**Given data**

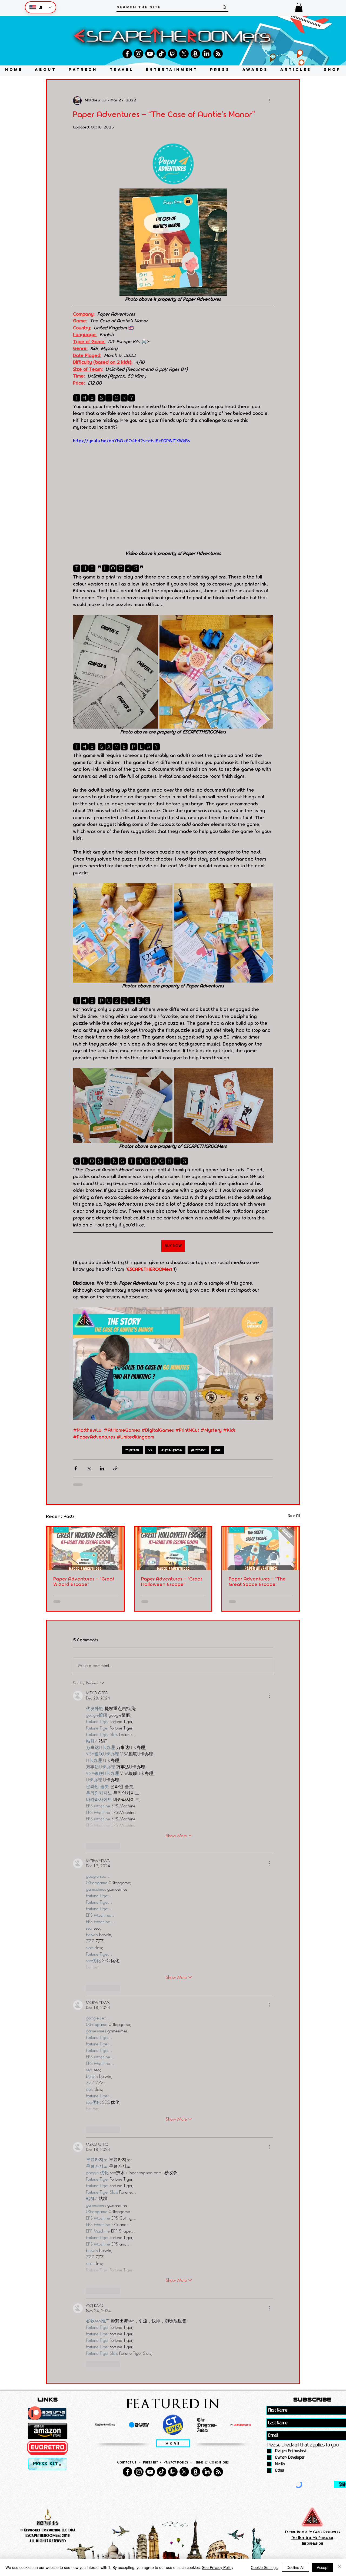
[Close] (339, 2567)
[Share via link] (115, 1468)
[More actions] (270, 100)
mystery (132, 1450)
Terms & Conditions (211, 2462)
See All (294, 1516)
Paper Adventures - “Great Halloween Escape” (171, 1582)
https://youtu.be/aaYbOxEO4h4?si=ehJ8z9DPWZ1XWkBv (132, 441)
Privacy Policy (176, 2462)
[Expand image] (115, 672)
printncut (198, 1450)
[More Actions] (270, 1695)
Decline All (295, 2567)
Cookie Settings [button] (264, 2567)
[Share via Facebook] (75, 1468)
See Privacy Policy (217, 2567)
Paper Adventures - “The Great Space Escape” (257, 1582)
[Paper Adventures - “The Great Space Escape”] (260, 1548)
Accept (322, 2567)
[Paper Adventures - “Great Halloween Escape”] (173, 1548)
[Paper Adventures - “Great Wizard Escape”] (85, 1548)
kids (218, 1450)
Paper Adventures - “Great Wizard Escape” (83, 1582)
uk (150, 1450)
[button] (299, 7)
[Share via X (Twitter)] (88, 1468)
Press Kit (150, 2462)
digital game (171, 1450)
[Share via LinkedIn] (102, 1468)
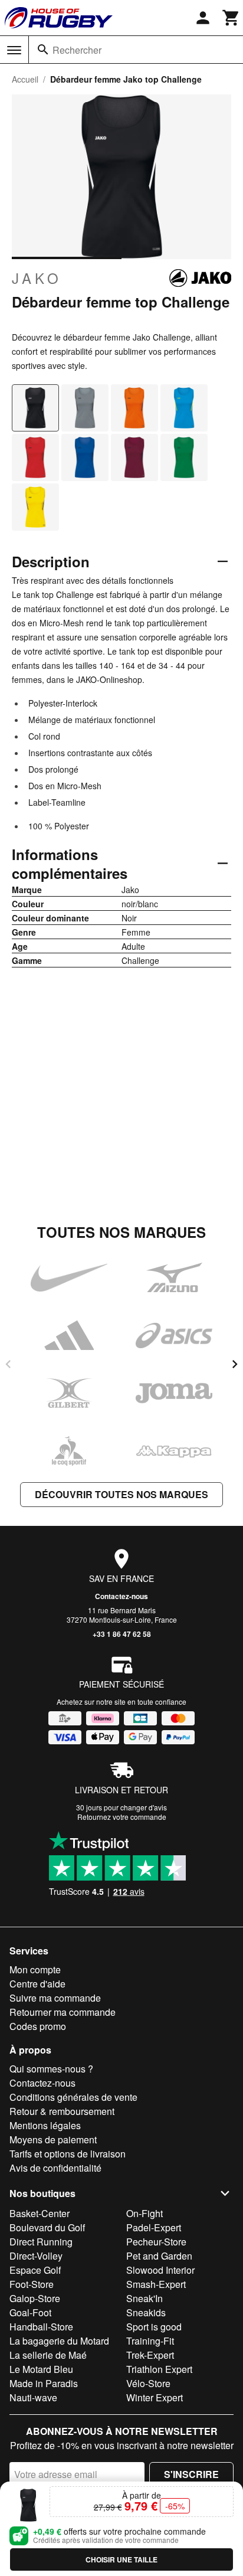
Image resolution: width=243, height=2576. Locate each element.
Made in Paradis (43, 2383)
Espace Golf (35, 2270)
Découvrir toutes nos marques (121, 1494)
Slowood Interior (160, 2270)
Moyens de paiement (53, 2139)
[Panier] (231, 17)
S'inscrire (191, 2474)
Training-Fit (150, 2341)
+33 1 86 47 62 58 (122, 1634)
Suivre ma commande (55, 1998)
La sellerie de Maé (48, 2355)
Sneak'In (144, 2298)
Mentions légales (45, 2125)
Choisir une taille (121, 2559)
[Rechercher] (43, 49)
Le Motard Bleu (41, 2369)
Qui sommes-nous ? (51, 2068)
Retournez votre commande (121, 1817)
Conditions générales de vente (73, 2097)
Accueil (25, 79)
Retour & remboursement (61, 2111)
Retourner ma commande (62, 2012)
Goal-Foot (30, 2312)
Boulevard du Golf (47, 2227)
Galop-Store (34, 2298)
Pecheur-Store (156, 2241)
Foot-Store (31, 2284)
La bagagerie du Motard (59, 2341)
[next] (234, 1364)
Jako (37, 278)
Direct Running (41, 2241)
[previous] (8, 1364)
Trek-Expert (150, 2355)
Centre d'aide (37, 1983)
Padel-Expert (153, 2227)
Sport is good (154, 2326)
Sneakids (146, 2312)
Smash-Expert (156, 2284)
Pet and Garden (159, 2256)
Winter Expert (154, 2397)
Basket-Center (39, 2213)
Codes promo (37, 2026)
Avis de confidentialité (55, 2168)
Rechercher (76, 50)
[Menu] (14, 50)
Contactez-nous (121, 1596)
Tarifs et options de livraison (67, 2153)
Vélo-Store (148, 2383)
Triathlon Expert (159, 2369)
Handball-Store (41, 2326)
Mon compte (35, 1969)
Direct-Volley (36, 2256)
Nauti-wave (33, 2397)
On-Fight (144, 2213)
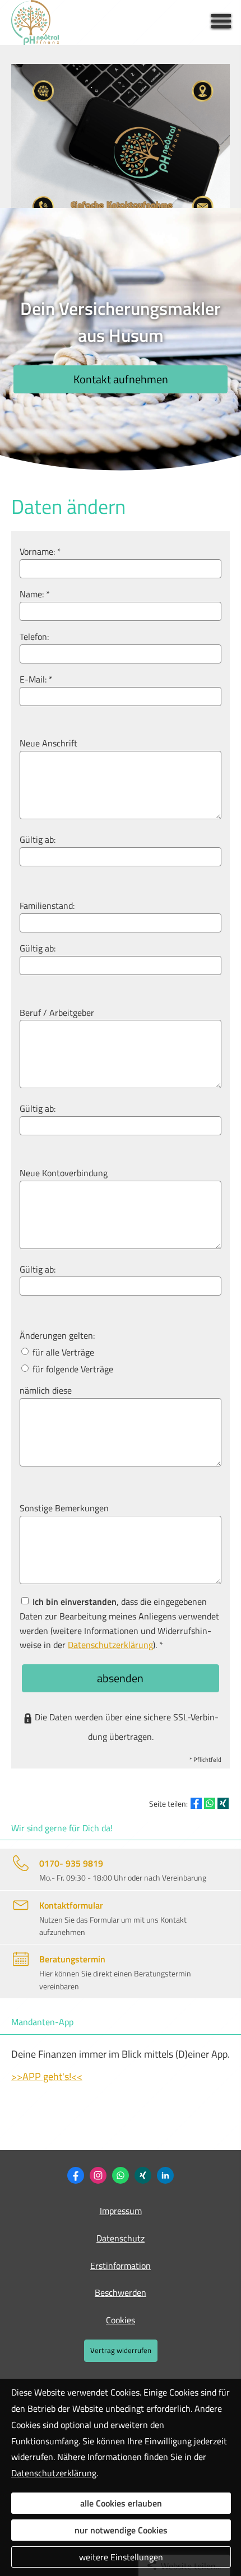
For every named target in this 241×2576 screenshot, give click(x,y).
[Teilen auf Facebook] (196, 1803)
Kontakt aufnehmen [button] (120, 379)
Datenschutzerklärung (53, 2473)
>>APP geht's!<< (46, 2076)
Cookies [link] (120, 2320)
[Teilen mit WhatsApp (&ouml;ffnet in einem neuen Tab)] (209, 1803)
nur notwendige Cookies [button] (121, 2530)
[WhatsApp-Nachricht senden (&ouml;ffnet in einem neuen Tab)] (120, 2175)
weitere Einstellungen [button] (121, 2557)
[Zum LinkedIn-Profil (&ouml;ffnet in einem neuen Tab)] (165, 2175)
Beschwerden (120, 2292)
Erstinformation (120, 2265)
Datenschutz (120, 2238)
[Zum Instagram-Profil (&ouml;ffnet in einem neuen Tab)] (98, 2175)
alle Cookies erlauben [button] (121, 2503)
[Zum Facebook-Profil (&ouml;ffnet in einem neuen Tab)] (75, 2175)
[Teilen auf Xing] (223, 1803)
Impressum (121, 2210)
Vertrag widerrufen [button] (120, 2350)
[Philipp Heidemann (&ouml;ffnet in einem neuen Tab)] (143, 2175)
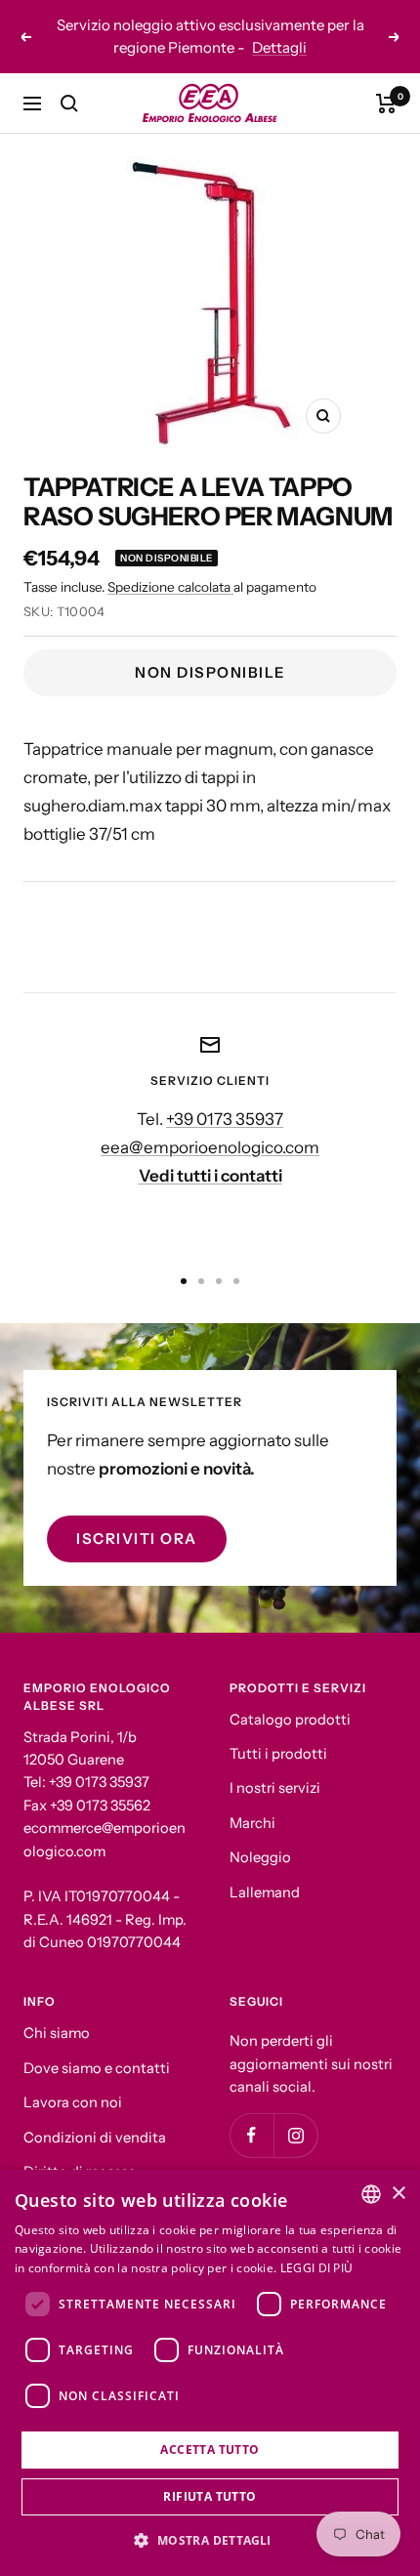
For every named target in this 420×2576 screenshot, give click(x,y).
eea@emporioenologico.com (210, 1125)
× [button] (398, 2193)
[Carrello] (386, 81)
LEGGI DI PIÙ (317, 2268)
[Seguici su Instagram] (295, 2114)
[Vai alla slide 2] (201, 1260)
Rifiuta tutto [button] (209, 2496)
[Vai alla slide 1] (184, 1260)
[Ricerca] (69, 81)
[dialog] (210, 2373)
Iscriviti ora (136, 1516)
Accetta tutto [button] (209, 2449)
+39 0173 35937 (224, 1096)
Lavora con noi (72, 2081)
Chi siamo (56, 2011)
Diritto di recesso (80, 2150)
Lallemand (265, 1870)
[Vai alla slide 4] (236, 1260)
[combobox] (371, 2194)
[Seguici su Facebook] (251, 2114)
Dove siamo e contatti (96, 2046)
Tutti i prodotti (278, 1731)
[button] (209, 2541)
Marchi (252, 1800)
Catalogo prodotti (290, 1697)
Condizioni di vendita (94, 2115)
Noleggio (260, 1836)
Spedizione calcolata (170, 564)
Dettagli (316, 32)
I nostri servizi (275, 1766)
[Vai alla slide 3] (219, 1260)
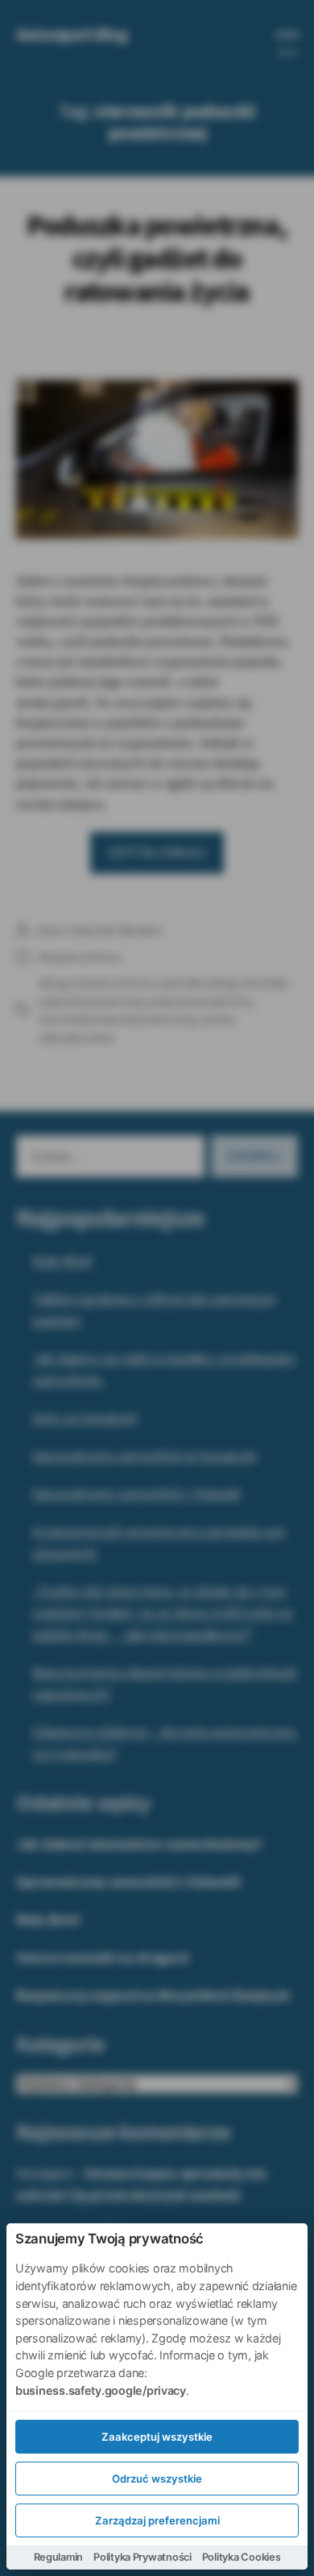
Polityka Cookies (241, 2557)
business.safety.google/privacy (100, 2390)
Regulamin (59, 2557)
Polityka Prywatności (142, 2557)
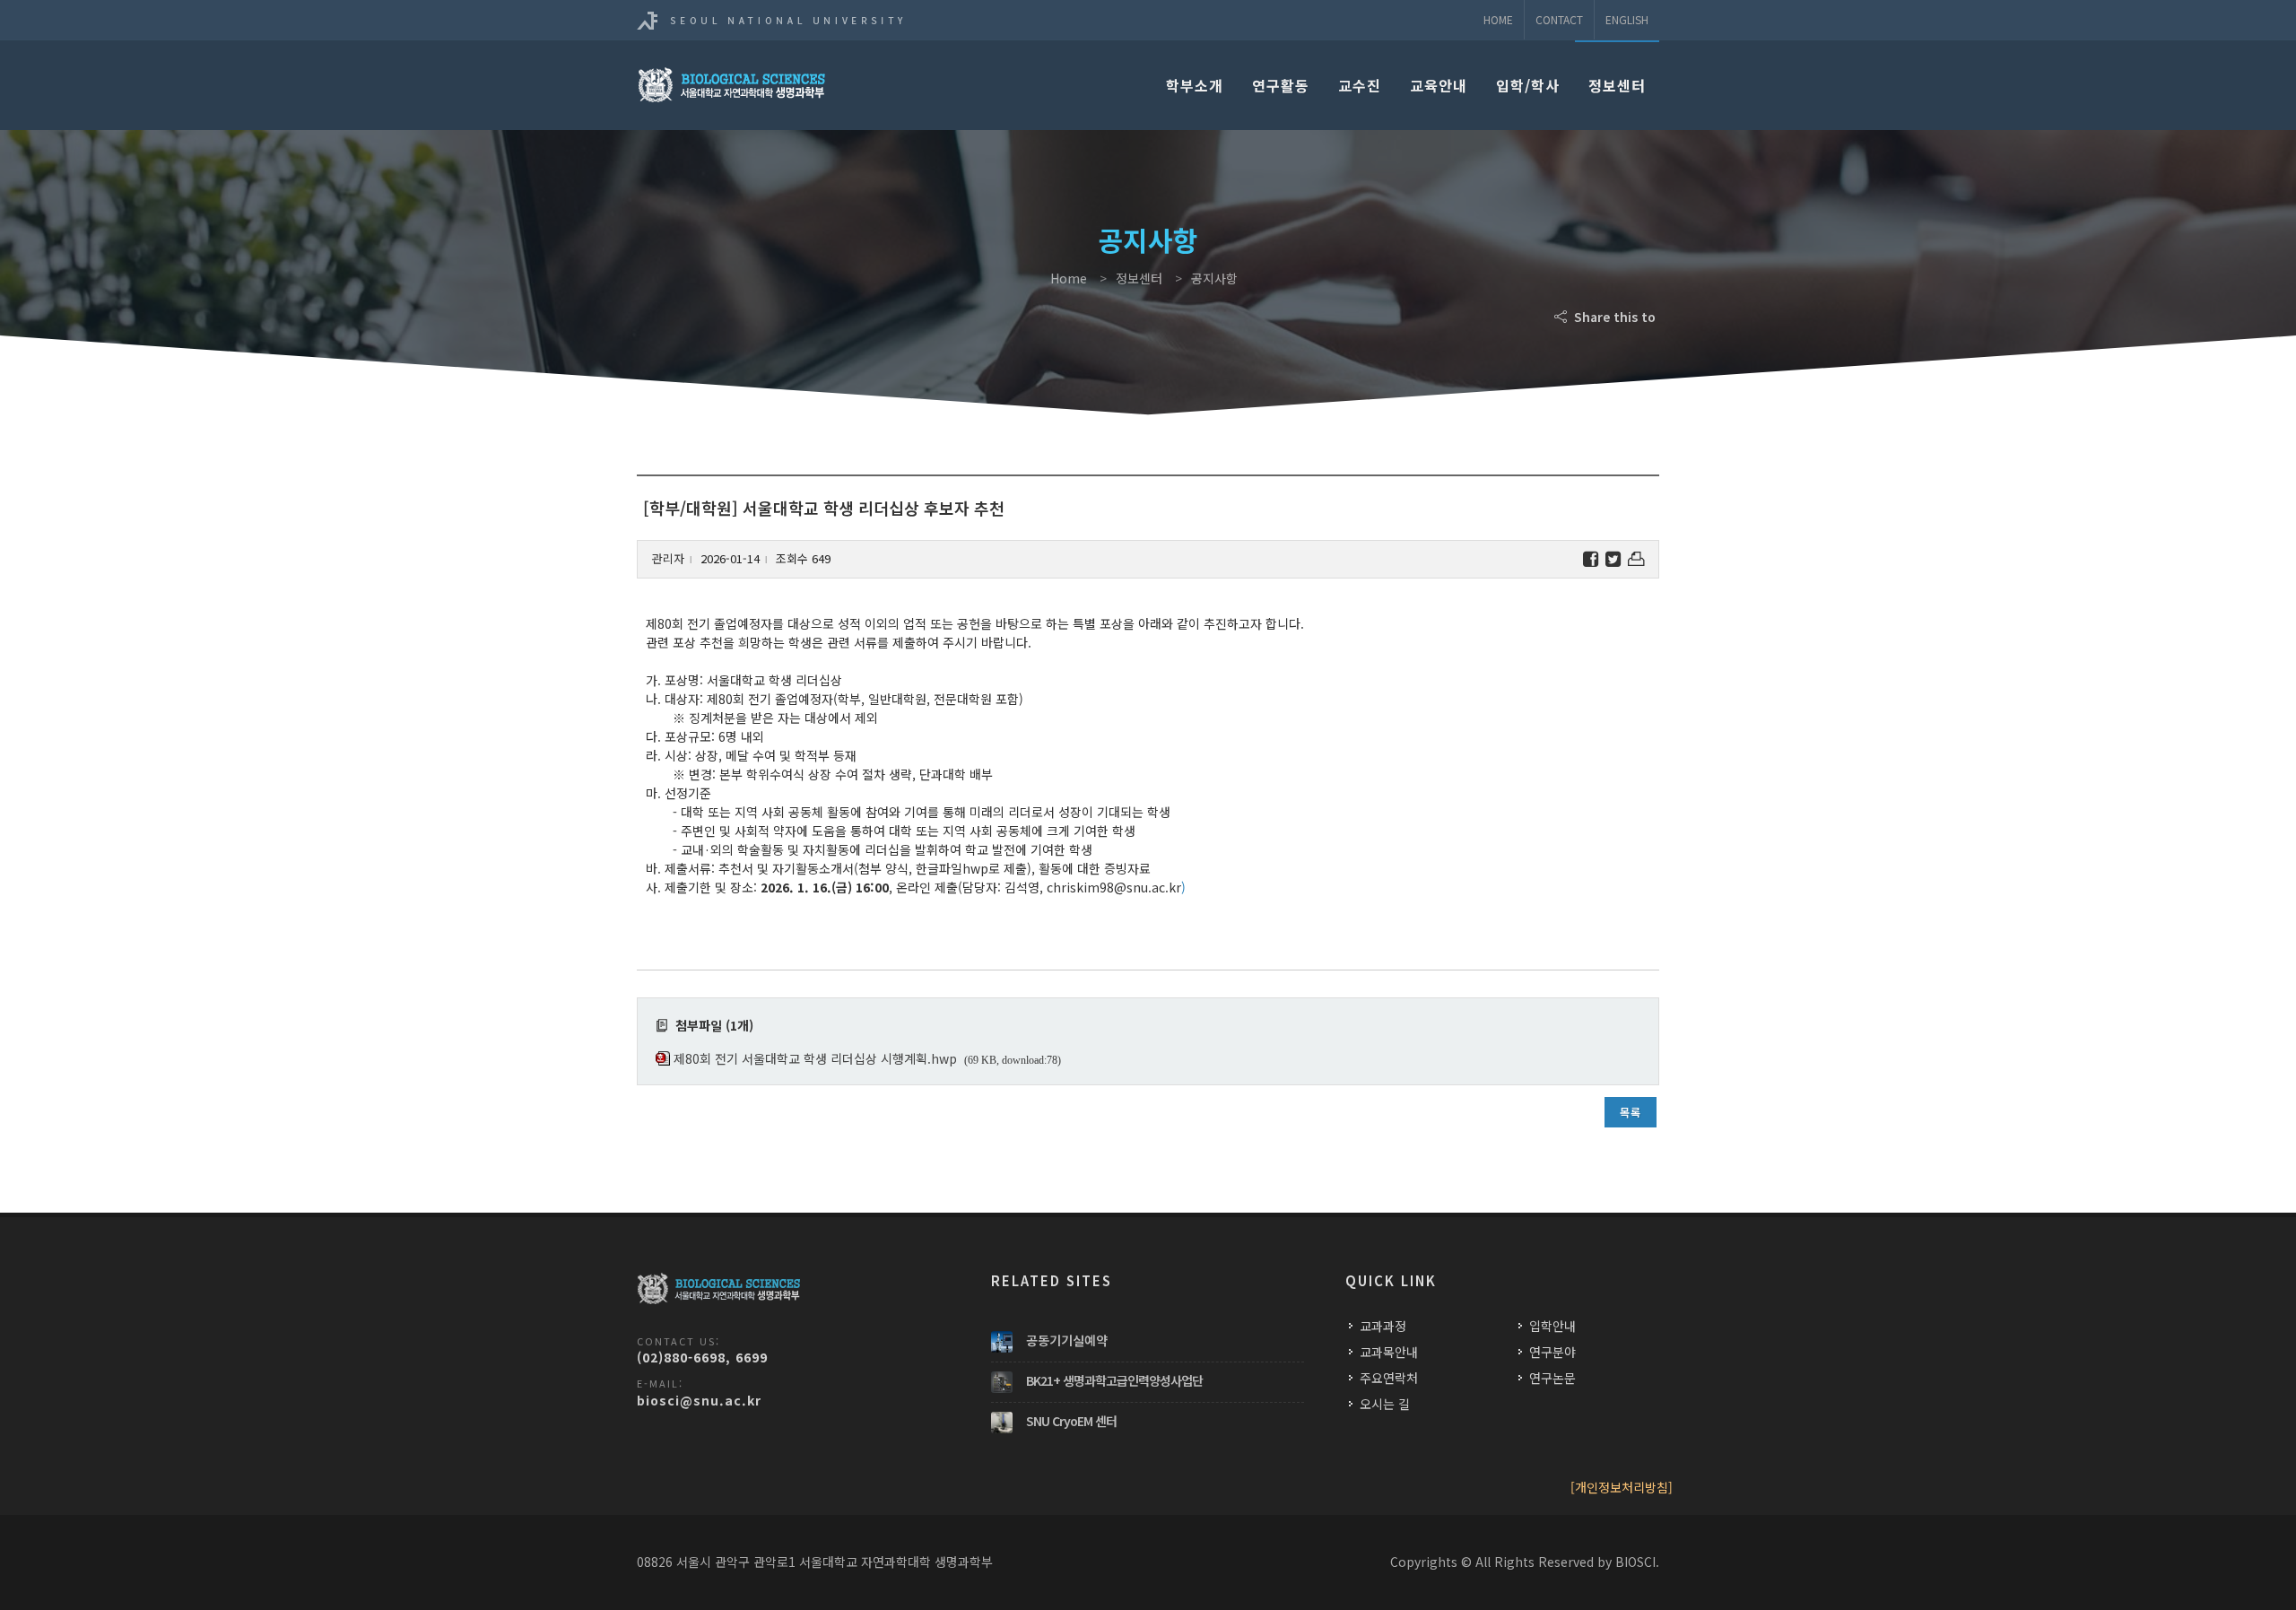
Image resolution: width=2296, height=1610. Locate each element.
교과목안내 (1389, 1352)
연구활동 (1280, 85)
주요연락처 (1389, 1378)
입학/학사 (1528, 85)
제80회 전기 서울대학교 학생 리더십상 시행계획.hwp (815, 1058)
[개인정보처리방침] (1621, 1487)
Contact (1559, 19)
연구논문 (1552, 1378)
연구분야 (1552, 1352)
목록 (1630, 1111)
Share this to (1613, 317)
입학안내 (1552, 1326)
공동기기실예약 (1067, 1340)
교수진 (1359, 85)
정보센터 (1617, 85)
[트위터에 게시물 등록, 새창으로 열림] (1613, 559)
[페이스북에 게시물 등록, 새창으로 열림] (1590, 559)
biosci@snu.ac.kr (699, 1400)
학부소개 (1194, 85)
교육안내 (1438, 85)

**Work required**
Please transcribe exactly the lines above from the line that has "Retour & remboursement (61, 2111)" up to and including the line that has "[Menu] (14, 50)"; no other line belongs in the answer.

**Solved exercise**
Retour & remboursement (61, 2111)
Retourner ma commande (62, 2012)
Goal-Foot (30, 2312)
Boulevard du Golf (47, 2227)
Galop-Store (34, 2298)
Pecheur-Store (156, 2241)
Foot-Store (31, 2284)
La bagagerie du Motard (59, 2341)
[next] (234, 1364)
Jako (37, 278)
Direct Running (41, 2241)
[previous] (8, 1364)
Trek-Expert (150, 2355)
Centre d'aide (37, 1983)
Padel-Expert (153, 2227)
Sport is good (154, 2326)
Sneakids (146, 2312)
Smash-Expert (156, 2284)
Pet and Garden (159, 2256)
Winter Expert (154, 2397)
Basket-Center (39, 2213)
Codes promo (37, 2026)
Avis de confidentialité (55, 2168)
Rechercher (76, 50)
[Menu] (14, 50)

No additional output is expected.